FCC Chairman Kevin Martin may still try to hold a quick December phone conference with the other commissioners to meet a Communications Act requirement that they hold a meeting every calendar month. Martin’s office sent around an e-mail Monday to his colleagues’ offices asking about their schedules the rest of the month, with an eye toward a meeting. No votes are expected if it takes place, FCC sources said Monday. A meeting may also be held Jan. 15, possibly to deal with proposed changes in the Universal Service Fund and intercarrier compensation systems. Then again, the commission may not meet again until late January, after the inauguration of President-elect Barack Obama and after Martin’s expected departure. FCC officials expect to know more early next week. The three-week “white paper” deadline for document distribution for a Jan. 15 meeting would be Thursday. But that’s Christmas, and the FCC is closed, with the rest of the federal government.

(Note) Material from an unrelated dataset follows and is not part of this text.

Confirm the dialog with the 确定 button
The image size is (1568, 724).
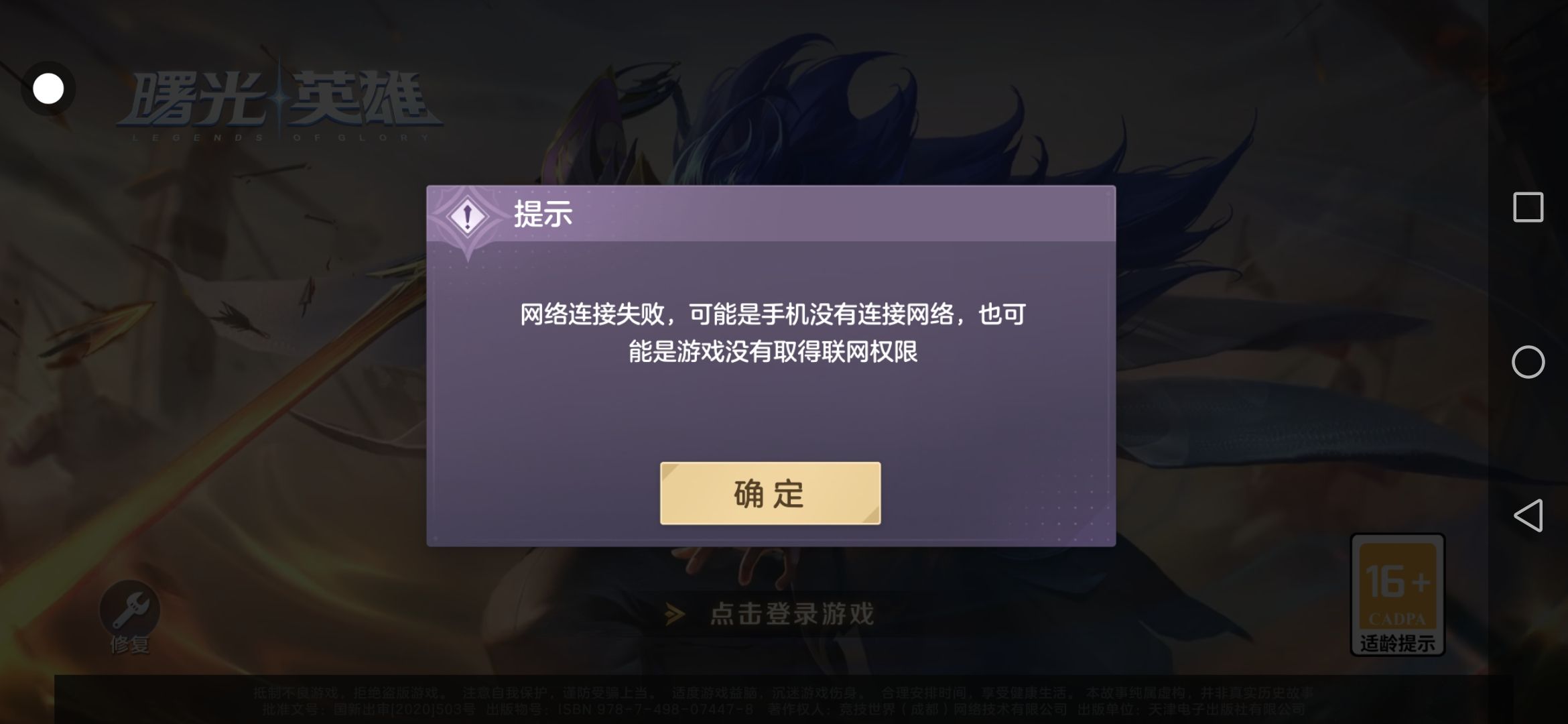click(770, 493)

An FCC spokesman said Martin is willing to move on any items that other commissioners seek action on. “Several proposals and notices remain on circulation and any of the commissioners can act on those at any time,” the spokesman said.

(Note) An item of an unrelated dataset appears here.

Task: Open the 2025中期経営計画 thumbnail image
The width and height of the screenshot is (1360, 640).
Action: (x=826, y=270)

The Public Safety Spectrum Trust asked President-elect Barack Obama to include $15 billion for a national public- safety broadband network in the economic stimulus package. Trust Chairman Harlin McEwen made the request by letter as the FCC remains stalled on the 700 MHz D block. Commission members of both parties have repeatedly said government money for a public-safety network would be better than a public- private partnership without federal money.
A federal court denied an appeal related to the timeliness of an FCC forbearance order. In a petition for review at the 9th U.S. Circuit Court of Appeals, competitive local exchange carrier Fones4All said the FCC improperly released a backdated forbearance order one day after the statutory clock ran out. Citing two decisions by the D.C. Circuit, the court said Fones4All couldn’t challenge the timeliness issue in court until it appealed at the FCC. The court also upheld the FCC’s order on the merits.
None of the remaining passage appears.